__Source extract__:
# # # # #

Gina and Vincent Centauro, co-founders of Rescuing Families, a Franklin Square-based charity that renovates the homes of local families in need, take pride in redirecting the money raised at the group’s fundraising events to the families they serve. But funds raised at the charity’s most recent event is being set aside for a different purpose: to account for a major blow the nonprofit sustained on June 10, when $25,000 worth of its tools were stolen overnight at the home it is currently renovating in Hempstead.
Under white, enclosed canopy tents, Rescuing Families volunteers assisted local residents browsing an array of goods donated by Long Island residents at the yard sale, last Saturday and Sunday. The goods donated ranged from clothing, to DVDs, pottery and more.
“The main purpose of the fundraisers is to help pay for supplies and materials and housing for families when we’re renovating their homes,” Vincent said.
But last weekend's yard sale was different for the Centauros and Rescuing Families.
“This weekend’s yard sale is especially important to our charity right now, because we actually sustained a tremendous loss,” Gina said. “We are not going to be able to help any families if we are not able to recoup our tools.”

# # # # #

__Given material__:
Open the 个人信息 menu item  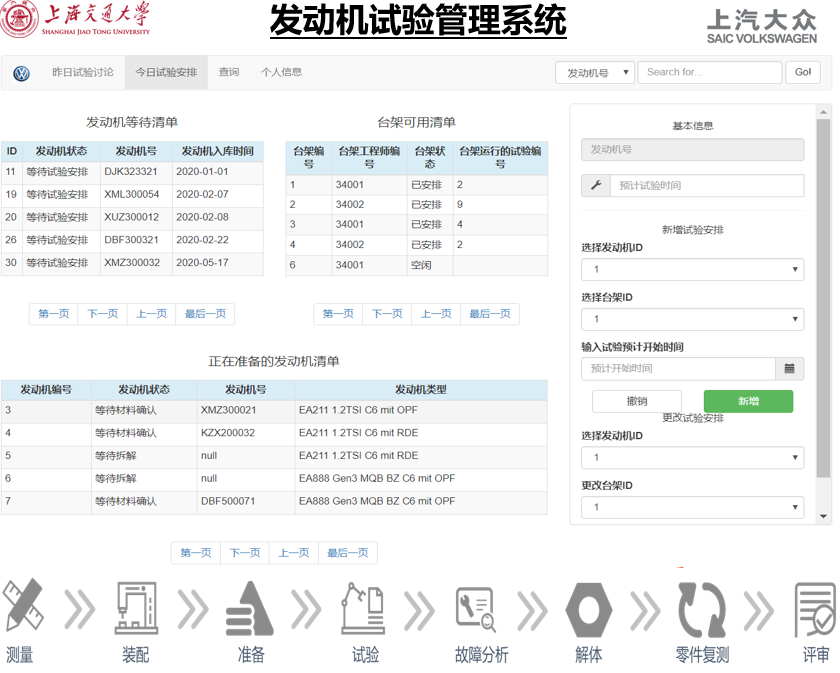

# # # # #

__Questions on the material__:
A) From the article about the Rescuing Families tool theft, return the passage that opens with the words containing "Under white, enclosed" and closes with "pottery and more.", copied exactly.
B) According to the article about the Rescuing Families tool theft, what was the value of the tools stolen on June 10?

__Task-by-task results__:
A)
Under white, enclosed canopy tents, Rescuing Families volunteers assisted local residents browsing an array of goods donated by Long Island residents at the yard sale, last Saturday and Sunday. The goods donated ranged from clothing, to DVDs, pottery and more.

B) $25,000